In a union operation, the application attempts to match columns between multiple datasets. As needed, you can perform manual tweaks to the matching and decide which columns to include or exclude in the resulting dataset.
- A union operation is different from a join operation. In a join operation, data from two datasets is brought together based on a defined primary key. The type of join determines the columns included in the output. For more information, see Join Page.
- In the Transform Builder, enter
unionin the Choose a transformation textbox.
Tip: You should perform your union operations as early as possible in your recipe. Open the Recipe panel, and move the mouse beneath the line where you want to create the union. Click when a horizontal line appears to indicate that you can insert a step at the location. See Recipe Panel.

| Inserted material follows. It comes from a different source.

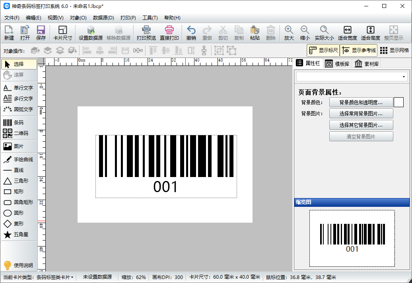Toggle 显示参考线 guide lines display
Viewport: 412px width, 283px height.
click(x=358, y=50)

The schema of the output that is to be generated by the union operation is displayed in the left panel.
- The column names of the first dataset are used to populate the column names of the generated dataset, where applicable.

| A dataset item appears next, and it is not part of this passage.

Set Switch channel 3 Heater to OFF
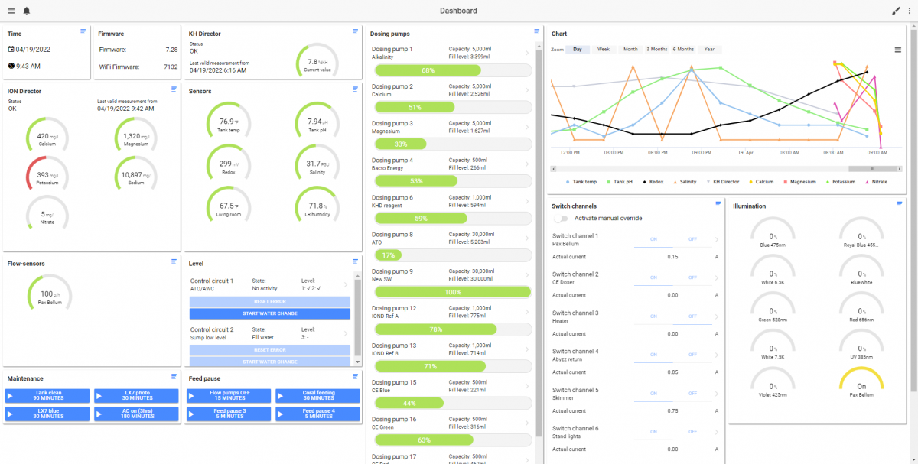The width and height of the screenshot is (918, 464). 692,316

- Each dataset that has been added to the union is displayed in the right panel.
|Panel||Left Side||Right Side 1||Right Side 2|
|Upper||Output dataset - included cols.||Dataset 1 - included cols.||Dataset 2 - included cols.|
|Lower||Output dataset - excluded cols.||Dataset 1 - excluded cols.||Dataset 2 - excluded cols.|
Custom column mappings:
As needed, you can modify the default column mappings in your dataset. To remap a column, hover over the column entry in the right panel, Then, click the Plus icon:
Custom Column Mapping
In the window, you can select the column in the source dataset to which to map to the field where you selected the icon. Additional information indicates if the column is part of the union or not.
- Click the Search columns field and begin typing to locate fields in the selected dataset.
- You can also specify that no match should be performed, which results in no data being imported from this column to the unioned dataset.
- To add another dataset to the union, click Add datasets.
- Select one or more datasets to add to the union and choose one of the following methods to match columns:
- Add Datasets and Align by Name. Matches are made based on the name of each column. Partial matches might be identified as matches, as well.
- Add Datasets and Align by Position. Matches are made based on horizontal position of each column in each dataset. Extra columns will be dropped. This method might be useful if column names have changed between instances of each dataset.
- To remove a dataset from the union operation, click the X next to the dataset's name in the right panel.
- You cannot remove the original dataset from which the Union page was opened.
In the left panel, you can review and modify the columns to be included in and excluded from the output. By default, all matching columns are included in the output; if there are no initial matching columns, all columns from the original dataset are included in the output by default. You can see the columns that are sources for the union output column on the same line in the right panel.
- Each column entry contains a data type identifier for the column. You can change the data type after the union is completed.
- To the right of the column name, you can see the number of datasets in the union where the column occurs.
- To review the top five values for any column, click the Expand icon. You can see the count of each value across all included datasets.
- To remove a column from the union output, click the X icon to the left of the column entry in the upper panel.
- To add a column to the union output, click the + icon next to the left of the column entry in the lower panel.
- To include all available columns in the output, click include all.
To add the union as specified, click Add to Recipe.
To modify a union after it has been created, click the Edit icon for the entry in the Recipe panel. See Recipe Panel.
After you have added the union to your recipe, changes to the underlying datasets should automatically propagate to the dataset into which they have been unioned. No refreshing of the data is necessary.
However, it is possible that subsequent changes to the dataset can cause problems in the downstream, consuming dataset. You can fix these dependency issues.
Tip: If you must freeze the data in the dataset that you are adding in, you should create a copy of the dataset as a snapshot and union in the copy. See Dataset Details Page.
To use the copy, edit the